La LDDH parle d’un coup de filet de la gendarmerie contre des civils innocents. Une douzaine de personnes ont été interpellées, car soupçonnées d’avoir des liens avec le mouvement politico-militaire FRUD, en conflit armé avec le pouvoir. L’organisation dénonce un acte arbitraire, illégal, et demande aux autorités de ne pas mêler les civils à ce conflit.

« Ces gens sont souvent torturés. Les forces de l’ordre usent et abusent de leur pouvoir », dénonce Omar Ali Ewado, président de l’ONG. Parmi les civils détenus, on trouverait même l’Okal Général, un chef coutumier influent. « C’est rare et grave d’arrêter un tel notable », précise Omar Ali Ewado.

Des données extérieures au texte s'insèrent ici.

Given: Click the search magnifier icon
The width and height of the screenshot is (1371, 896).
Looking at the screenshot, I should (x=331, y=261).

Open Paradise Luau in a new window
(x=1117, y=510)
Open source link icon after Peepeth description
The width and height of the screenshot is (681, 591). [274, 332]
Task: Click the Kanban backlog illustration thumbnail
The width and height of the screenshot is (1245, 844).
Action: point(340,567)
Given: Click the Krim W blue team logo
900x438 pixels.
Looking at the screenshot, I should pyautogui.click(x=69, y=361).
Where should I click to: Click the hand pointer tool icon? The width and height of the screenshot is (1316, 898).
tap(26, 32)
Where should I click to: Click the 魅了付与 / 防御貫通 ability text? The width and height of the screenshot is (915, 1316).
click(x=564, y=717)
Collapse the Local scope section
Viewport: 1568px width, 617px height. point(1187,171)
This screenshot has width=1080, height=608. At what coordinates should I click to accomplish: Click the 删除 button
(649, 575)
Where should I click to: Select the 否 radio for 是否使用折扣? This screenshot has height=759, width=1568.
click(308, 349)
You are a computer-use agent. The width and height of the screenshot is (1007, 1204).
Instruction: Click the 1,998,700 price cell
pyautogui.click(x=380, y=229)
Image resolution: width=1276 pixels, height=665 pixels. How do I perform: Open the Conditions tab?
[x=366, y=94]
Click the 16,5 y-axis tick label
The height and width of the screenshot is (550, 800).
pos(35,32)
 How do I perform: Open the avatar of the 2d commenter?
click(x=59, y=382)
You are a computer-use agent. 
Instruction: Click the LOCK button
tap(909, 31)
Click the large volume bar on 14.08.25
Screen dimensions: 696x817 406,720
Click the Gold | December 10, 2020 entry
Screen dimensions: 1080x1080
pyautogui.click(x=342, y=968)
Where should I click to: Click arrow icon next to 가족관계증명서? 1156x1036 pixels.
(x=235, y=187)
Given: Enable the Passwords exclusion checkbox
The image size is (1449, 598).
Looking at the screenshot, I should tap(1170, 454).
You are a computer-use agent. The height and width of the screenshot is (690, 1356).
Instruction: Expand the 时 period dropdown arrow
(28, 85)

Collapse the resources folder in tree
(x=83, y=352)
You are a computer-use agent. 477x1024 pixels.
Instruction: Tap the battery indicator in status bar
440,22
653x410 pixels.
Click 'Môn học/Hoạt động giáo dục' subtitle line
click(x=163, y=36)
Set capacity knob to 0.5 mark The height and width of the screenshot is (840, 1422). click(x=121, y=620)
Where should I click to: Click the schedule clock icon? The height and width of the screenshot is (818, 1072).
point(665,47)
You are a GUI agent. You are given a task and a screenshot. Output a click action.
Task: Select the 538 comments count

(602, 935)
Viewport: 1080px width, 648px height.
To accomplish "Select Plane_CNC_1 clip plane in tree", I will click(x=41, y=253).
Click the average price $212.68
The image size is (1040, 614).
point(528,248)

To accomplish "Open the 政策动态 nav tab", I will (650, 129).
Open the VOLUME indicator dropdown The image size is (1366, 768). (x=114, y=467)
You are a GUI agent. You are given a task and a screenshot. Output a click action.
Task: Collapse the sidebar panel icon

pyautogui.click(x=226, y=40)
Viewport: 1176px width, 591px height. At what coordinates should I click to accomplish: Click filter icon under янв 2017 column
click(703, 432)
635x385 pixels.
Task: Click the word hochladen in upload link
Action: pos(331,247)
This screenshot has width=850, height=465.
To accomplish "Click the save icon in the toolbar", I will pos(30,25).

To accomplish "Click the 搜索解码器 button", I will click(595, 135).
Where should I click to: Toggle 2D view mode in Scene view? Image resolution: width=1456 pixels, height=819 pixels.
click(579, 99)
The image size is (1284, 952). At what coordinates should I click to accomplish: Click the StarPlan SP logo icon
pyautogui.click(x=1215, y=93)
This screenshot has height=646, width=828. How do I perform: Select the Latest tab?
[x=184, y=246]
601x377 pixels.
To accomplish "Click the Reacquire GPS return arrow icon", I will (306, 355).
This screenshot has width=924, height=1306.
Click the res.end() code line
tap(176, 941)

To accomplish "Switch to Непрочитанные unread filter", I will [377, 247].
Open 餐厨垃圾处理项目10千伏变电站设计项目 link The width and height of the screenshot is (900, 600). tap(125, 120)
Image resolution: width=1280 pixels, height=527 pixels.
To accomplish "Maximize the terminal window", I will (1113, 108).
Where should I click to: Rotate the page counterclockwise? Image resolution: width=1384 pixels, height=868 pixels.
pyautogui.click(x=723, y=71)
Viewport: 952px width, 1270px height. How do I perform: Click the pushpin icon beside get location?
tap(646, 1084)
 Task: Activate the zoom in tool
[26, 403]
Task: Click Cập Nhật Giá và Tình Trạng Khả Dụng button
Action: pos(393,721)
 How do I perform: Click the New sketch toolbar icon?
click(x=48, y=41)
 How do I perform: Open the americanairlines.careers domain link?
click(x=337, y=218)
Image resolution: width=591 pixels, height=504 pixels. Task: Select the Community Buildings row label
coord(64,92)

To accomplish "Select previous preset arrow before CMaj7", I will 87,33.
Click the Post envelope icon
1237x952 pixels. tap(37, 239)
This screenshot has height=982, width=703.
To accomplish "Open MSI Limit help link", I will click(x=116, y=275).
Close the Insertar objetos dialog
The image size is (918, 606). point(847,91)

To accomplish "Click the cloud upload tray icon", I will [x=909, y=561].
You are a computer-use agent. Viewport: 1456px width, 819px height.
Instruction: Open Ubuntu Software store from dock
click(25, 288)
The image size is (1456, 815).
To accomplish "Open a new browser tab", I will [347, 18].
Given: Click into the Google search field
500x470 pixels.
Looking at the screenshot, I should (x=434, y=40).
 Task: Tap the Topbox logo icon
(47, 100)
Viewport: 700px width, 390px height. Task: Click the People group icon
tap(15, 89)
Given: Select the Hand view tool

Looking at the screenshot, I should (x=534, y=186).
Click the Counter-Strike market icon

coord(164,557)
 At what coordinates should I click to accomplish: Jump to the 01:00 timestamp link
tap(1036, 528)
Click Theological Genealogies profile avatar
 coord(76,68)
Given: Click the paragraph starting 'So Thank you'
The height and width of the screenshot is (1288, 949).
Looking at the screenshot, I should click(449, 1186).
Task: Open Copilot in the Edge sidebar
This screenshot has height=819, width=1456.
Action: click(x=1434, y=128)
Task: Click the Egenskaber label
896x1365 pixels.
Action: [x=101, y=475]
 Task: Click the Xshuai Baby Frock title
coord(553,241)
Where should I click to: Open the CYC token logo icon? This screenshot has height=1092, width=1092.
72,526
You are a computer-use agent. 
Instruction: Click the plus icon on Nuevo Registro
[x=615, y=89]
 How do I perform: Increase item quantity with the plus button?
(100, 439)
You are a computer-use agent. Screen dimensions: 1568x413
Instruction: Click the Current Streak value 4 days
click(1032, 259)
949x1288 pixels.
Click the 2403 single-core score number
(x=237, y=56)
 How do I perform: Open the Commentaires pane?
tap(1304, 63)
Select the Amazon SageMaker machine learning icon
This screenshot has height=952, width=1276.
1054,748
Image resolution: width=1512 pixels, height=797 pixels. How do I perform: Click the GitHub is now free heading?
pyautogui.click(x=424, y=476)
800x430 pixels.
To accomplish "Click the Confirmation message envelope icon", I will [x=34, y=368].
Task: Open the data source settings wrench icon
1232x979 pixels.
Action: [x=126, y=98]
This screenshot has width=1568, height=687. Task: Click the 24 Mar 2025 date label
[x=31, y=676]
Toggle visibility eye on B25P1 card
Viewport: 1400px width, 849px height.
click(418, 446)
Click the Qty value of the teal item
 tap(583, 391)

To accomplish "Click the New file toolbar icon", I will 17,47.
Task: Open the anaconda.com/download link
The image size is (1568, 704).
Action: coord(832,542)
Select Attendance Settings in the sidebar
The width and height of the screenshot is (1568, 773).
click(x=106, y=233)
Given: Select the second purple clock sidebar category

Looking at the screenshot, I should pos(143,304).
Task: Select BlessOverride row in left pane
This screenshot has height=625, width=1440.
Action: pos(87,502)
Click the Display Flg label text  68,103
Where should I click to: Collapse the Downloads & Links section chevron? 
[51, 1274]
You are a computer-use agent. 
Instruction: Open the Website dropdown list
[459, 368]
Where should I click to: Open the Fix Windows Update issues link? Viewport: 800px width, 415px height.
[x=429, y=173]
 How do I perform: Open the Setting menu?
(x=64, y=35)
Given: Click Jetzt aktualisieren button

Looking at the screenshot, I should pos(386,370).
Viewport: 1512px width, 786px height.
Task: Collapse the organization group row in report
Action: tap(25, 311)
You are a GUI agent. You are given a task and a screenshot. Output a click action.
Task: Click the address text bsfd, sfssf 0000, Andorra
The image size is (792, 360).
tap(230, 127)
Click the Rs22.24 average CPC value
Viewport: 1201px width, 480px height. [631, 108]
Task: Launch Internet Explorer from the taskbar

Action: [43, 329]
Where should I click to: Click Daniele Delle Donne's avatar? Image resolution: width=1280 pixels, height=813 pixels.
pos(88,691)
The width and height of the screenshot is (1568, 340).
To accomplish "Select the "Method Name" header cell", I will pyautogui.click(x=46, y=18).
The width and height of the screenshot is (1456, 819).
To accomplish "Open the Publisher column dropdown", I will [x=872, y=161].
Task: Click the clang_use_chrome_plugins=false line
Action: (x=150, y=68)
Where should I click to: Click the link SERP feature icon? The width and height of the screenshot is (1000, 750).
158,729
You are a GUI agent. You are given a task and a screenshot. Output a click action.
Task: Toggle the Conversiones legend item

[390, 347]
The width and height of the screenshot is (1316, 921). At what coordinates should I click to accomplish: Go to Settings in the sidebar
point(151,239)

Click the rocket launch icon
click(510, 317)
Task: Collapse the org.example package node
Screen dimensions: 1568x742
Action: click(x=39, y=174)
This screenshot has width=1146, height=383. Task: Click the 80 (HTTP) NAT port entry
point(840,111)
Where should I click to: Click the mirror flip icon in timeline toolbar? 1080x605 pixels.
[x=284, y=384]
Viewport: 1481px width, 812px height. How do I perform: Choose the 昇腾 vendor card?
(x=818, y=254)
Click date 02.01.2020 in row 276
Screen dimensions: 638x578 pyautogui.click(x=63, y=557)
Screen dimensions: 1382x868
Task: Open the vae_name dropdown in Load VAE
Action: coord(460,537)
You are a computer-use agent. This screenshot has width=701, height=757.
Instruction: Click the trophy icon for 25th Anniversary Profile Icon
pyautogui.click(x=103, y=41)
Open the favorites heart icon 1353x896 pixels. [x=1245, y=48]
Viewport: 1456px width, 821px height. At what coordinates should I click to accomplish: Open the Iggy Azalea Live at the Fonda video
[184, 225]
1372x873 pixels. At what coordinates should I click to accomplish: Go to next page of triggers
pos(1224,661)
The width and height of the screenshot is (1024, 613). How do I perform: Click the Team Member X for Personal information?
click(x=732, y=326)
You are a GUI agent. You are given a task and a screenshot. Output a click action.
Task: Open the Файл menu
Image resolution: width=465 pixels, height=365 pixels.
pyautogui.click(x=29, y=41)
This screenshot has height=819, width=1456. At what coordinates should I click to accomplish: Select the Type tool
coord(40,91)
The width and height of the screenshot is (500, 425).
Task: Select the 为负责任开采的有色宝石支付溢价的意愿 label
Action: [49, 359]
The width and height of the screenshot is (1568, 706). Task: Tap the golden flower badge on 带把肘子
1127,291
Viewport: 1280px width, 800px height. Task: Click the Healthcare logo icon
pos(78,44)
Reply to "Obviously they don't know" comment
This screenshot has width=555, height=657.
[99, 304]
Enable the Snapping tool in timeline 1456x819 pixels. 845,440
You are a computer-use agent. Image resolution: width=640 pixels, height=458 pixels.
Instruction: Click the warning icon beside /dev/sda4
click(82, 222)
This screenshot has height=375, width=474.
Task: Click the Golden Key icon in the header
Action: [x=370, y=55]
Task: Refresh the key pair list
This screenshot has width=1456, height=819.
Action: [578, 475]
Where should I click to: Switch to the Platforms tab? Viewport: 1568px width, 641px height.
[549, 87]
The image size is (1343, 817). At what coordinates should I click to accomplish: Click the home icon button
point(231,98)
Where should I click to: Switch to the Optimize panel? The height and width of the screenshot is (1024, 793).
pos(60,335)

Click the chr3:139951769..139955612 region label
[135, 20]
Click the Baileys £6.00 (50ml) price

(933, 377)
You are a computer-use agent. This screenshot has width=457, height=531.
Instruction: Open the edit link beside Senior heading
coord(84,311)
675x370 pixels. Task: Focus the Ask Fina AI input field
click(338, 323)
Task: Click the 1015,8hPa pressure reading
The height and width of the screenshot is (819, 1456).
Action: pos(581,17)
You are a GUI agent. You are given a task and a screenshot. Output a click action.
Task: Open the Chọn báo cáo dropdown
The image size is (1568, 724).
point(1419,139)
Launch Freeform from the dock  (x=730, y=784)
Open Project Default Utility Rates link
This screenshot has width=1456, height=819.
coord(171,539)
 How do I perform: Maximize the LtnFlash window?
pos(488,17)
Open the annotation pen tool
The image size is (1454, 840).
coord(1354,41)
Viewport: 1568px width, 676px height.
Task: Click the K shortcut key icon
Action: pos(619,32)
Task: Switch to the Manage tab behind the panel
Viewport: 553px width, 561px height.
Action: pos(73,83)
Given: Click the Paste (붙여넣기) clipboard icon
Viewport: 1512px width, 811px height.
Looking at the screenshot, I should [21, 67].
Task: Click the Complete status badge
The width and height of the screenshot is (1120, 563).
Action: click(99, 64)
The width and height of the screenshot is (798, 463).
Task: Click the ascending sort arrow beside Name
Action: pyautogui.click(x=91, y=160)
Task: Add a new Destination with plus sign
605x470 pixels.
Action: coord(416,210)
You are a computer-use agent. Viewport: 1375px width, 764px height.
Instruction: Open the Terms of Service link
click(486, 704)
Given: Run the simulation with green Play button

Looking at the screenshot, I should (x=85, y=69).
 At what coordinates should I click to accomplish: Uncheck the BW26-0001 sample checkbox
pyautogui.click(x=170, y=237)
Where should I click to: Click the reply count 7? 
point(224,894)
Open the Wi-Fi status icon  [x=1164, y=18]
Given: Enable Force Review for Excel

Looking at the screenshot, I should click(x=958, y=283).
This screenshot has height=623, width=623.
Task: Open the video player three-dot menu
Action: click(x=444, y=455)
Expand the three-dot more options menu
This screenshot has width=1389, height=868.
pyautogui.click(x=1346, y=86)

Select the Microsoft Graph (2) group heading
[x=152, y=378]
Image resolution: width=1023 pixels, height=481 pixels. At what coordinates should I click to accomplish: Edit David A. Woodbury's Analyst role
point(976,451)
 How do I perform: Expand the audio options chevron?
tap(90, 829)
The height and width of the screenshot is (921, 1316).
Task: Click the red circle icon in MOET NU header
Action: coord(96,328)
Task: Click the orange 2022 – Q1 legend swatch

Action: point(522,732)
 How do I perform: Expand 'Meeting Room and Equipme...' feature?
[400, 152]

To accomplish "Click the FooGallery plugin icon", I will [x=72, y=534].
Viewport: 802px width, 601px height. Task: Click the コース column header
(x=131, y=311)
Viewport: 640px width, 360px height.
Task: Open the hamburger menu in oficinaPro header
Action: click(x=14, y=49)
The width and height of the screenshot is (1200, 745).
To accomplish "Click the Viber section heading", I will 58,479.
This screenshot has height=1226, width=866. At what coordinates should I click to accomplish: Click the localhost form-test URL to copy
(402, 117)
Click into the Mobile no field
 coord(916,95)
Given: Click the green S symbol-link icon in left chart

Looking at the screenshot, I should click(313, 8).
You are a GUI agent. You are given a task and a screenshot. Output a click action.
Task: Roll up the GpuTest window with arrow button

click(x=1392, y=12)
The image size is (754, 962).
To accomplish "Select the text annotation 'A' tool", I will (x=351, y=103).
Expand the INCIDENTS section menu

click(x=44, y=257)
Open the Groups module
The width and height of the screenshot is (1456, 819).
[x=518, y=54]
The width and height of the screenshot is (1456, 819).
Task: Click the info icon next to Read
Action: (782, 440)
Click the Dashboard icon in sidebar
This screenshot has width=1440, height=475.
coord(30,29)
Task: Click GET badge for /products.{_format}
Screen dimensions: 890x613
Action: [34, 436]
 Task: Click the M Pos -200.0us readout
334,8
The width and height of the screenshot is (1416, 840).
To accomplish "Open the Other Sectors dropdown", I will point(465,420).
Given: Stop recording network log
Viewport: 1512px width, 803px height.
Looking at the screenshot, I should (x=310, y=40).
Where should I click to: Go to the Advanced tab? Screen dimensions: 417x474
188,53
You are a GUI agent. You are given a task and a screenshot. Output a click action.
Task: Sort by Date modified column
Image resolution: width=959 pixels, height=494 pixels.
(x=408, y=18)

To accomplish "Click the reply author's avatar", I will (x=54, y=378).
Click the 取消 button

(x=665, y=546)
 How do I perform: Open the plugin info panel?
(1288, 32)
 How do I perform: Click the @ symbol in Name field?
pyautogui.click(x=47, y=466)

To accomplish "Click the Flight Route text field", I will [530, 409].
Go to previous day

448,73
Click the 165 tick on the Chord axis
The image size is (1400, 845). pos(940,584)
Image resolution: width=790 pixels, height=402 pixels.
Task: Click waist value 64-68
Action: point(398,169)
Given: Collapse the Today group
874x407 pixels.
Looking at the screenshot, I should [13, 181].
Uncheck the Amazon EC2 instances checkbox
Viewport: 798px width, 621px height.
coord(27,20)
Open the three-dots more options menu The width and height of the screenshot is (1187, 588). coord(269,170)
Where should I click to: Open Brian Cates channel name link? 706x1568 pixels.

Beaucoup de bruit pour rien pour la majorité

Le FRUD lui dénonce une répression contre « des pères de familles ». Son président, Mohamed Kadamy, explique que de toutes façons, « les civils vont continuer à rejoindre les rangs du groupe ». En attendant, il préconise la mise en place d'un pouvoir de transition, installé par un rapport de forces, car dit-il, « le président Guelleh ne partira jamais par les urnes ».

La majorité, elle, explique que cette affaire, c’est surtout beaucoup de bruit pour rien. D’après son porte-parole, Daoud Houmed, il s’agissait d’une opération routinière suite à des plaintes de la population contre l’insécurité. « Ces gens seront relâchés très vite », promet-il.

Daoud Houmed dit au passage « douter de l’impartialité de la LDDH ». Quant au FRUD, « il cherche, selon lui, à présenter le moindre fait à son avantage ».